▶ WORK TO BE COMPLETED: If a line in the records below contains the word "Website", copy it out.

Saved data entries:
════════

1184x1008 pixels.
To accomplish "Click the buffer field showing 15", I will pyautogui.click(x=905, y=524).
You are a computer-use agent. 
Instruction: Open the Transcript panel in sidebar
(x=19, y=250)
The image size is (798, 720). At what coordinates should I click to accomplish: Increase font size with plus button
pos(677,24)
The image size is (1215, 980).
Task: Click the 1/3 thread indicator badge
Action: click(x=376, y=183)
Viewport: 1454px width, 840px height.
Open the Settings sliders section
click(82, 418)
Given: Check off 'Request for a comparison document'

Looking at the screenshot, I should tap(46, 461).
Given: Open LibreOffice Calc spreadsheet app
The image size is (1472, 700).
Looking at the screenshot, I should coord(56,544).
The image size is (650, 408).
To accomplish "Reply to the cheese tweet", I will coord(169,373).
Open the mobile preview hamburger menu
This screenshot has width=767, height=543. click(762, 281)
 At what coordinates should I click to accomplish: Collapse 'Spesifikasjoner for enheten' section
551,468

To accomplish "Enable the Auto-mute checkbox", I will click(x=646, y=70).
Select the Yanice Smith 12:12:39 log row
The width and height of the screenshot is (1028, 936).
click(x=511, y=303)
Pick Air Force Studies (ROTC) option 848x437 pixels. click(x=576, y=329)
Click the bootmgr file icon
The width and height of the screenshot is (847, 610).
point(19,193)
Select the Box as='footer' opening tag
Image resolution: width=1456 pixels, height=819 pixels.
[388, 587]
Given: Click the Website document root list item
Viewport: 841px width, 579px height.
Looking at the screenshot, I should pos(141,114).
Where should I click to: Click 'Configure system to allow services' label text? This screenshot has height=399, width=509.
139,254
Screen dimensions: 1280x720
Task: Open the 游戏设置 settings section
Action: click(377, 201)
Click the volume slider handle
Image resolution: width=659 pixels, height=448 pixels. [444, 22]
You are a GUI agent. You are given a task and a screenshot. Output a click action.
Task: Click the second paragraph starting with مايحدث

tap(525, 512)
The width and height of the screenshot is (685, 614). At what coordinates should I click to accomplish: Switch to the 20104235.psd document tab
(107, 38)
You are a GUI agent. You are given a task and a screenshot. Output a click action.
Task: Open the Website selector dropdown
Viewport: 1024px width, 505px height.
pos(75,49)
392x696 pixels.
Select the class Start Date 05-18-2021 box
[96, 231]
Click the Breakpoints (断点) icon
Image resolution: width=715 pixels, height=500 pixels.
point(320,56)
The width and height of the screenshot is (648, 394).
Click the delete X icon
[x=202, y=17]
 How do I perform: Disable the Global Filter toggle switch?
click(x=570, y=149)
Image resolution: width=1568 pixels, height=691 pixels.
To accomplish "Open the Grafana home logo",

════════

▶ YOUR RESPONSE:
Given: Click the Website document root list item
Task: Open the Website selector dropdown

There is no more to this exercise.